Lernende dürfen nun doch nicht nur mit einem «Fuchsschwanz» in den Wald

Die Angelegenheit gab vor, aber auch noch nach dem Jahreswechsel viel zu reden. Ein Lehrling, der die zehn Tage Holzerkurs, die gesetzlich vorgeschrieben sind, nicht absolviert, dürfe keine Motorsäge anfassen, ist die weit verbreitete Ansicht. Ganz so extrem ist es aber nicht (mehr). Der Bund hat auf Druck der Branche, mit logischen Argumenten, entschärft.

Was darf ein Lehrling im Wald und was nicht? Das ist die Frage, welche viele Ausbildner(innen) seit dem 1. Januar 2022 beschäftigt. Im Zusammenhang mit dem Inkrafttreten des neuen Waldgesetzes hatte ein Lehrmeister oder eine Lehrmeisterin, der oder die mit Lernenden Holzerntearbeiten ausführen wollte, zwei Möglichkeiten.
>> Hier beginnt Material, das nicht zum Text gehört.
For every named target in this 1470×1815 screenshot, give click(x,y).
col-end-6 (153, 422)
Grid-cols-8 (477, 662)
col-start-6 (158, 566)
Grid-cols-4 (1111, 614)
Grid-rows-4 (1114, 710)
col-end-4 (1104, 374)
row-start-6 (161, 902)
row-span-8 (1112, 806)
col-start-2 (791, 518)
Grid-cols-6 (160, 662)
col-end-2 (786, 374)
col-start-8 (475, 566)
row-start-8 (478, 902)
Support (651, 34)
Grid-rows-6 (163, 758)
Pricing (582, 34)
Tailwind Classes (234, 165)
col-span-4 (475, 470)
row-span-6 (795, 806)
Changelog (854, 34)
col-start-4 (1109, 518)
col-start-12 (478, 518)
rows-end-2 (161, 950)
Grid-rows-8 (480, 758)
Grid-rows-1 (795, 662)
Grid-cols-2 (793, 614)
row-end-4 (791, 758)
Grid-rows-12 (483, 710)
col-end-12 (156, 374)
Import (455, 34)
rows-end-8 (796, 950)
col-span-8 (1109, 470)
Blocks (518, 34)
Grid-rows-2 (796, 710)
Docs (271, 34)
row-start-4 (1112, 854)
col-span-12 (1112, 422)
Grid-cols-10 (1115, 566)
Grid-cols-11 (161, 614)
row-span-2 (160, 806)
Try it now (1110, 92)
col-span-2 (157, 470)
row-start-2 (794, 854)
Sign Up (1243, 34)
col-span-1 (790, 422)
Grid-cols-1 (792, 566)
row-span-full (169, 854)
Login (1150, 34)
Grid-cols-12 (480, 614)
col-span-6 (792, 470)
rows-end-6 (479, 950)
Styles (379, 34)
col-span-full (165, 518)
Zehn Tage Kurs: Die auszubildende Person absolviert zuerst den Basiskurs und den Weiterführungskurs von insgesamt zehn Tagen.

Aufsicht durch Forstwart(in): Die auszubildende Person besucht erst den Basiskurs und kann dann bis zum Weiterführungskurs unter Aufsicht eines Forstwarts EFZ Praxiserfahrung erlangen.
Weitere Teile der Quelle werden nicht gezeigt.